I have read the thread suggested by 'prpr' and had a good look at the maintenance mode wiki, but I'm quite apprehensive that I may screw things up in now needing to run the hdparm security erase command. I'm presuming that its all very straightforward to install the 'hdparm' custom firmware package and that I will be accessing this via the 'cli' command line option available from maintenance mode.
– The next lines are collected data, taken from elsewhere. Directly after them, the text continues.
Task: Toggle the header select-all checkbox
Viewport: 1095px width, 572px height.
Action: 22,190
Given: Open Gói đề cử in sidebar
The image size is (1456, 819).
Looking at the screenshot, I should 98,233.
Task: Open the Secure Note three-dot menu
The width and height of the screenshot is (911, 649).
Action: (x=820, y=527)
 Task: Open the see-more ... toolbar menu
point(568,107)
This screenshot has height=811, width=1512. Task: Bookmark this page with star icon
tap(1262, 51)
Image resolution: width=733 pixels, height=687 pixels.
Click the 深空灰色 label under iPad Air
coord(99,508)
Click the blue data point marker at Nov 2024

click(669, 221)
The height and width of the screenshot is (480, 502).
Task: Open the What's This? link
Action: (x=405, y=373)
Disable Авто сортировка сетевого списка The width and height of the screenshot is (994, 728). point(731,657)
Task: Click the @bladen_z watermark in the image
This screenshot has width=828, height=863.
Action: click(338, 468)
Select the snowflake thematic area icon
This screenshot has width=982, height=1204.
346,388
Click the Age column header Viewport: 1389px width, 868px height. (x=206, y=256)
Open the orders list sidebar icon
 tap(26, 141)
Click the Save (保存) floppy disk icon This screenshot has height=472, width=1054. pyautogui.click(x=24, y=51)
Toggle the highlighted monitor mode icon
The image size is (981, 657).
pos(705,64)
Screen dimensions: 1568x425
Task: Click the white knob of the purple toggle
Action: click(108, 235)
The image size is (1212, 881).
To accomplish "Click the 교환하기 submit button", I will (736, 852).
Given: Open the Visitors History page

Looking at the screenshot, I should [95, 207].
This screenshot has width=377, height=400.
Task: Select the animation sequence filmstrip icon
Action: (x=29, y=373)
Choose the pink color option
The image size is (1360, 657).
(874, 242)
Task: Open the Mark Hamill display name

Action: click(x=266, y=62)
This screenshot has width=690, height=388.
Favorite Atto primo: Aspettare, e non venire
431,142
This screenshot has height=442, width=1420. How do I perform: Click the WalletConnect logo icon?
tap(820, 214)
I'm guessing here, but I presume that I then enter:

1) hdparm -I /dev/sda and check that it says "not frozen";
2) hdparm --security-set-pass PASSWD /dev/sda and hdparm -I /dev/sda and check that it says "enabled" two lines under "Master password";
3) hdparm --security-erase PASSWD /dev/sda as hopefully spelt correctly and wait for this to finish;
4) hdparm -I /dev/sda and establish if it still says "enabled" two lines under the "Master password";
5) hdparm --security-disable PASSWD /dev/sda then hdparm -I /dev/sda and check that it says "not enabled" two lines under the "Master password"; and then
6) reboot the machine, reformat the HD again, test it (and fingers crossed it will be good this time), then finally reinstall the custom firm again.

Does that sound right?
 
It sounds good (he says, having not personally had to do it).
Might be interesting to run fix-disk after 5) and before 6) just to see what it says.

I would make sure you have the fan package installed before you start as well.
 
After I ran the security erase and let the HDR-FOX format the disk, I ran fix-disk again. There were some inode related errors still, but these were sorted by one fix-disk pass.